RVG § 23 Abs. 2 § 25 Abs. 1 Nr. 1 § 33 Abs. 1; ZPO § 829a
Leitsatz
Der Gegenstandswert in der Zwangsvollstreckung richtet sich auch in Rechtsbeschwerdeverfahren gem. § 25 Abs. 1 Nr. 1 RVG nach dem Betrag der zu vollstreckenden Geldforderung einschließlich der Nebenforderungen. (Leitsatz der Schriftleitung)

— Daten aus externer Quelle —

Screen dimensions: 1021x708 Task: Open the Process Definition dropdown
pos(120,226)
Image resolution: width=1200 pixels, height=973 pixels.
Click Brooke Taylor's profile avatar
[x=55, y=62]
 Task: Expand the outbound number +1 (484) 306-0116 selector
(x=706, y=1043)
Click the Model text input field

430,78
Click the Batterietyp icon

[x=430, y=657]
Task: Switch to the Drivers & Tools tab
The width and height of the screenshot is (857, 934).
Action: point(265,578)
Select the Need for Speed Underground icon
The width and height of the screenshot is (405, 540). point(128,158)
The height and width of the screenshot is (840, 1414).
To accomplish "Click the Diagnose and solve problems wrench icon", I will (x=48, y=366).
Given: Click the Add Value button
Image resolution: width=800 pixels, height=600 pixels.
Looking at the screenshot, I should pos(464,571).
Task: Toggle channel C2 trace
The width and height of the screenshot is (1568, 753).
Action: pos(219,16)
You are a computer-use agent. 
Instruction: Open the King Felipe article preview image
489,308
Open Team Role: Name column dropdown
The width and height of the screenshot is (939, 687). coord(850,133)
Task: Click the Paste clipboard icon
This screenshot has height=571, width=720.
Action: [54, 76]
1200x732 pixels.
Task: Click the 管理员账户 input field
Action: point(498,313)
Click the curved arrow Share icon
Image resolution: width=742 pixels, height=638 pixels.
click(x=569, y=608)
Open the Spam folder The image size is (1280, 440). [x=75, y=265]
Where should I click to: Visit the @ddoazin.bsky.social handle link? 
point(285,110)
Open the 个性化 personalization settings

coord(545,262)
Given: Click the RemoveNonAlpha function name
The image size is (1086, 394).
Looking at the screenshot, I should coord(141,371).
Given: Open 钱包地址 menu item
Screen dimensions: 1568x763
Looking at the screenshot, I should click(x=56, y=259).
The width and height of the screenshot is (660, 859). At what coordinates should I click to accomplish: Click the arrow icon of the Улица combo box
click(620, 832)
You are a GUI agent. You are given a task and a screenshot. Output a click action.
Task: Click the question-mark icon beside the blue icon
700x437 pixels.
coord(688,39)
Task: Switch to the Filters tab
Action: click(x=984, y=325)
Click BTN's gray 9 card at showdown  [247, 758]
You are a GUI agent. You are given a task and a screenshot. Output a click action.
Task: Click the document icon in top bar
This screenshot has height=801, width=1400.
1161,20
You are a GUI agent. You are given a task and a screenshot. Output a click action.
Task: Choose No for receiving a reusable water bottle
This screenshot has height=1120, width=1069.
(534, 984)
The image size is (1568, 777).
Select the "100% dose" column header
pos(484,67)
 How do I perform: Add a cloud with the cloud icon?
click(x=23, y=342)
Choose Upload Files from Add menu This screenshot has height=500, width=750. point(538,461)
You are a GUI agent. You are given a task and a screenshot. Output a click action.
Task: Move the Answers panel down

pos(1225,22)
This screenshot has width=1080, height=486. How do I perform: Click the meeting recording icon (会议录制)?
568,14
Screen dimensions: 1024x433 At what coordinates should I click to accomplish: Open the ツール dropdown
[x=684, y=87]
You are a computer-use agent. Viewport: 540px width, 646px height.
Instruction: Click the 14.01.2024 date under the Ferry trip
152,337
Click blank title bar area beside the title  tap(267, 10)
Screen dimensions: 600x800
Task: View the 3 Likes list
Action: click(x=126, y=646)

BGH, Beschl. v. 31.7.2023 – VII ZB 23/22
1 Sachverhalt
Die Gläubigerin hatte gegen die Schuldnerin die Zwangsvollstreckung aus einem Vollstreckungsbescheid über eine Hauptforderung in Höhe von 34,60 EUR nebst Zinsen und Kosten betrieben. Mit vereinfachtem Vollstreckungsantrag nach § 829a ZPO hat die Gläubigerin beim Amtsgericht Herne – Vollstreckungsgericht – den Erlass eines Pfändungs- und Überweisungsbeschlusses beantragt, mit dem Arbeitseinkommen und Kontoguthaben der Schuldnerin gepfändet werden sollte. Dem Antrag hatte die Gläubigerin keine Ausfertigung des Vollstreckungsbescheids beigefügt, weil sie der Auffassung war, die Vorlage des Vollstreckungstitels sei gem. § 829a Abs. 1 ZPO entbehrlich.
Das Vollstreckungsgericht hat den Pfändungs- und Überweisungsbeschluss antragsgemäß erlassen. Auf die Erinnerung der Schuldnerin hat das AG Herne den Pfändungs- und Überweisungsbeschluss wieder aufgehoben. Die hiergegen von der Gläubigerin gerichtete sofortige Beschwerde hatte beim LG Bochum Erfolg. Gegenstand der Entscheidung war auch die Frage, ob zwischen der im Vollstreckungsbescheid bezeichneten Antragstellerin und der F. OHG als Gläubigerin Parteiidentität bestand.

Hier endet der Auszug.